Dagoba Group: There are many dimensions of differences within our workplace (e.g. gender, cultural, religious, age, ableness, sexual orientation, ethnicity etc). For your industry, what do you see as the most wide spread area of development? Where do you see it moving in the future?

For Travelers, having a broad perspective through a diverse work force is significant because it allows the company to reflect the communities we serve.


Dagoba Group: If you were able to turn the clock back and redo a particular engagement on D&I (either one you have given or experienced), what would it be and why? How would you do it differently?

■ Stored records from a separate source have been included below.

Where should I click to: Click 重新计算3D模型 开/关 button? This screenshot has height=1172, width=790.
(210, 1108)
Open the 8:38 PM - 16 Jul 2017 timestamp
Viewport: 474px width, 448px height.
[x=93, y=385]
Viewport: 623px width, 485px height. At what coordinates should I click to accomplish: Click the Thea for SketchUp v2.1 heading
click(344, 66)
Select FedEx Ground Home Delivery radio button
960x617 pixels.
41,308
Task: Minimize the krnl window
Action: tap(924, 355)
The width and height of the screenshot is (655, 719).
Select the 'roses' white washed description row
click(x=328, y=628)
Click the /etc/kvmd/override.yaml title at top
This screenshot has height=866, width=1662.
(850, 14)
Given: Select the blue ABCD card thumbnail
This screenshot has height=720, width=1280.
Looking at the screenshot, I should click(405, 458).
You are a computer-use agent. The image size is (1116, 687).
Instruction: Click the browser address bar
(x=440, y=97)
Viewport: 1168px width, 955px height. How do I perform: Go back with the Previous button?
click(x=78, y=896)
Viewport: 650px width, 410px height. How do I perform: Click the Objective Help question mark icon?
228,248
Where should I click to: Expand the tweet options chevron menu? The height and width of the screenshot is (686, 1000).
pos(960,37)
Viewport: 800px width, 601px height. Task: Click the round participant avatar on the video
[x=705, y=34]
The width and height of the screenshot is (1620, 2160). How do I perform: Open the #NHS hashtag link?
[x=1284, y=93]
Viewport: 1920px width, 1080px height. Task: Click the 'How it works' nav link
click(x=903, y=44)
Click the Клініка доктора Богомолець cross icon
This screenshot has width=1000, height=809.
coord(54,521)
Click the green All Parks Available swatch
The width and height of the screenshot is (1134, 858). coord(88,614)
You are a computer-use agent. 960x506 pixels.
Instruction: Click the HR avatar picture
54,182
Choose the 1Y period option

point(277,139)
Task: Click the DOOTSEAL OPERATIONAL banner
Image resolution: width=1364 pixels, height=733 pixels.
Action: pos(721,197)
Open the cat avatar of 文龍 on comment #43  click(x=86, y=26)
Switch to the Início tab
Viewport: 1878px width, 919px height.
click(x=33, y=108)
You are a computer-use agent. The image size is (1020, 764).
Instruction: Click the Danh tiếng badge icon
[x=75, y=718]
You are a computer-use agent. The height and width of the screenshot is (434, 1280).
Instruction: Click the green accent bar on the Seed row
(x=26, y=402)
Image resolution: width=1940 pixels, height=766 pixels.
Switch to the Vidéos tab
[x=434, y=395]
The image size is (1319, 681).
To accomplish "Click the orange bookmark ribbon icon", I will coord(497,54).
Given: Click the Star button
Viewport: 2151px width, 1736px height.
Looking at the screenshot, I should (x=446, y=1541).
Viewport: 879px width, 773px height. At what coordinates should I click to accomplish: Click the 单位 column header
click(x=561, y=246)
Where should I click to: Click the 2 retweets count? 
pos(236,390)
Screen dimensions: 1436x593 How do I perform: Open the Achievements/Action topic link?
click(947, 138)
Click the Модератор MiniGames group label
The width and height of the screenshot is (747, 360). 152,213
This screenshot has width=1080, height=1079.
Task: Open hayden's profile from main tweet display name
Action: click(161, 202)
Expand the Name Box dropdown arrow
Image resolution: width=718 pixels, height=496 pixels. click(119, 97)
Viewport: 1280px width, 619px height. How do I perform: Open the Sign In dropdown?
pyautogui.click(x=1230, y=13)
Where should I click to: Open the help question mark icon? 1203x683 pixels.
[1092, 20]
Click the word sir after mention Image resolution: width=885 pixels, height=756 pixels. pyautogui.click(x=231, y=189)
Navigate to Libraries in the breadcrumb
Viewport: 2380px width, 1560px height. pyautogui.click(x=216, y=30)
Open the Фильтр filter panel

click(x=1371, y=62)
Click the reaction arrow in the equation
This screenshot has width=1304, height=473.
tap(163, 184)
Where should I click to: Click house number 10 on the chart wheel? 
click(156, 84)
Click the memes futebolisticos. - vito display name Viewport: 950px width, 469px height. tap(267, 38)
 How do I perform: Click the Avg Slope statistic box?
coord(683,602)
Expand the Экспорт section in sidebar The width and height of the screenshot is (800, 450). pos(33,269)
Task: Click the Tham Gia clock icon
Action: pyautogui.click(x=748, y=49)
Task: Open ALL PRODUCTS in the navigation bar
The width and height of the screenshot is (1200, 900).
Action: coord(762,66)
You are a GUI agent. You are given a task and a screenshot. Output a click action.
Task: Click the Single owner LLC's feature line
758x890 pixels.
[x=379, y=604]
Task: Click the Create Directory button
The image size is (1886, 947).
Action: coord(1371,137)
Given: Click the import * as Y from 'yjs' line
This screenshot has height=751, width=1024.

Although we are still young in the process, we have been deliberate in introducing parts of our strategy. I’m very pleased with the progress we’ve made.

Travelers introduced the Appreciating Differences course, targeted to the entire employee base of over 30,000. The objectives of this program are to:

  • Examine – Define diversity and comprehend how to actively support Travelers’ goal to maintain a diverse work force
  • Explore – Shed light on bias and how it affects interactions, decisions, and behaviors
  • Engage – Apply learned skills from program in employee interactions and develop an action plan to ensure sustainability and an inclusive work environment that maximizes diversity to achieve excellence.

As of mid-September (2011), over 28,000 employees have completed the program.

There is no need to turn back the clock. We have to continue to move forward. Every company is different. Diversity is a segment of the entire company – not a standalone. The goal is to meet people where they are and move forward together.


Dagoba Group: Some say it is the role of a D&I officer to work themselves out of a job by creating an inclusive workplace which will no longer need the D&I focus. How do you respond to this statement?

There will always be a need to ensure that everyone has a voice at the table. That’s what the job is – to equip others with the tools to do our job so we’re not the only ones doing it.


Dagoba Group: Which country have you found to be the most advanced in the corporate D&I space? Why?

My experience in this space has been primarily domestic.


Dagoba Group: Ten years from now, where do you believe we will be? Should be?

Recruiting and retaining a diverse workforce is a key business imperative for Travelers, so we will continue to move forward accordingly.

Travelers also contributes significant funds to projects that promote the achievement of post-secondary education for low-income and historically underrepresented students to prepare the diverse workforce of tomorrow.